Monday, October 22, 2012

10/22/2012

Today's short story that I read was The Wicker Husband by Ursula Wills-Jones at East of the Web. I chose it because the thought of looking through dozens and hundreds of stories to try to pick one I would like seemed exhausting and a waste of time I don't have. I was completely surprised with the piece. It was fantastic.
Quick synopsis: An ugly girl lives in a small village. She hires a basket-maker to make her a husband. The women in the village get jealous and the men get mad because the women want their husbands to do what the wicker husband does. It's a great story about love and what the whispers of people around us can make us believe. It's not an all-out fairy tale, as there is some heartache, but it makes for a great one nonetheless.

The "unknown" poem I read was The Tao of Poets by M. Douglas, who I originally knew as Dark Geometry. His poetry is both raw and refined, ugly and beautiful, powerful but by no means meek. He is one of the very few reasons I cannot leave my post at AllPoetry.
The poem is very brutal in its honesty about poets. We love the lies as long as they sound pretty coming out of your mouth. We'll use our anger and sorrow later to write about you in ways you will never see in a mirror.

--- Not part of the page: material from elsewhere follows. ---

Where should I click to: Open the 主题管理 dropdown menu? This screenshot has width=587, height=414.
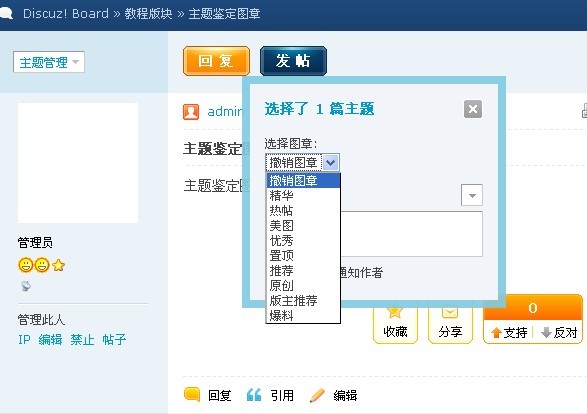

The classic poem I read was In Time of Silver Rain by Langston Hughes. I like the idealism behind the poem. It seems to be very optimistic, very innocent, very light-hearted. Perhaps I am just not in a light-hearted way today but it was just too sunny for me with the rainbows and the butterflies. Perhaps I just read it at the wrong time of year, as it is a piece about Spring, and I am in the throes of Autumn. Well, so far as I can be in the great state of (central) Texas where we really only have two seasons: cool and hell.

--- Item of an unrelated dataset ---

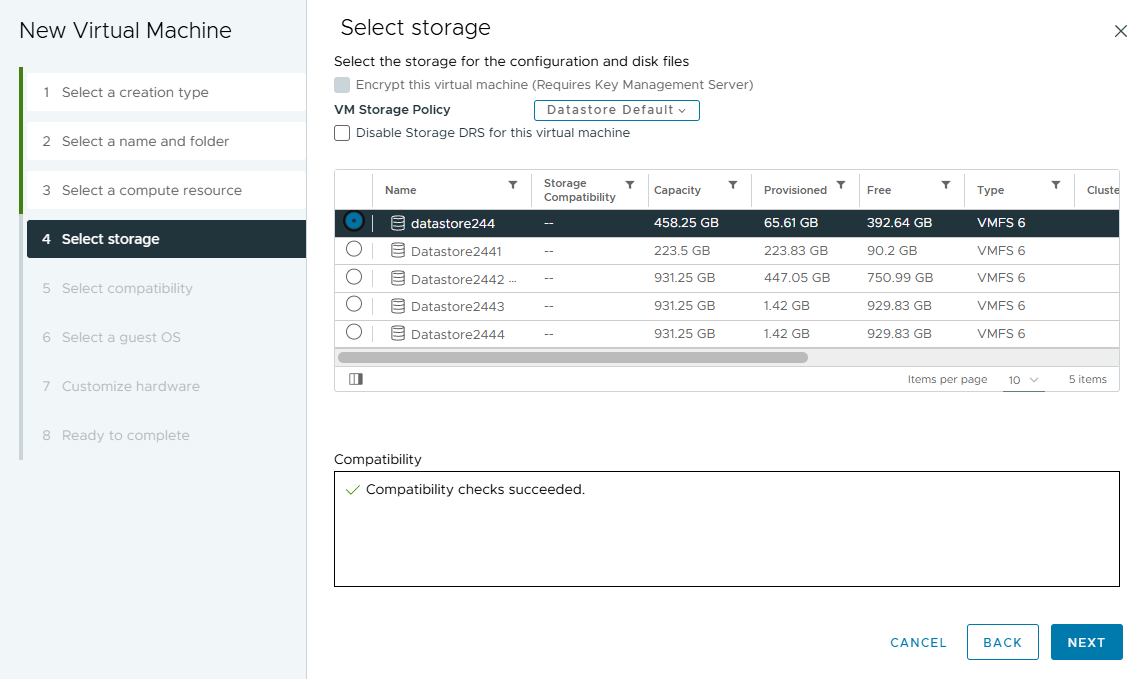Select the Datastore2441 radio button
Image resolution: width=1138 pixels, height=679 pixels.
[354, 249]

The essay I attempted to read today was Thunderbolts by Grant Allen. I say attempted because I could not get past the first paragraph. I'm going to be, well, mean here. I was unimpressed by the names he threw out that I did not recognize (i.e., Prester John) nor bother to Google. I also disagreed with his whole premise that thunderbolts are so exciting and enigmatic to us for the simple fact that they do not exist and that lightning is a weary subject as is anything that has been scientifically proven.
Perhaps I am just on the opposite end of the spectrum here. Our views vary with such voracity it made me somewhat naseous reading the piece. I find lightning endlessly stunning and worthy of study, but not Mr. Allen. No. He thinks that anything scientific is "dull...priggish" and believes Greek mythology "infinitely grander, more fearsome, and more mysterious." I have to say, having science prove something does not make something dull. He even throws in ghosts and vampires. To me, things that can not be proven are of no consequence to me, and therefore, not really worthy of adoration, obsession and study. I stick by the adage truth is stranger than fiction and am happy to continue to collection of odd facts about real things.
Like the fact that lightning is about 5 times hotter than our Sun.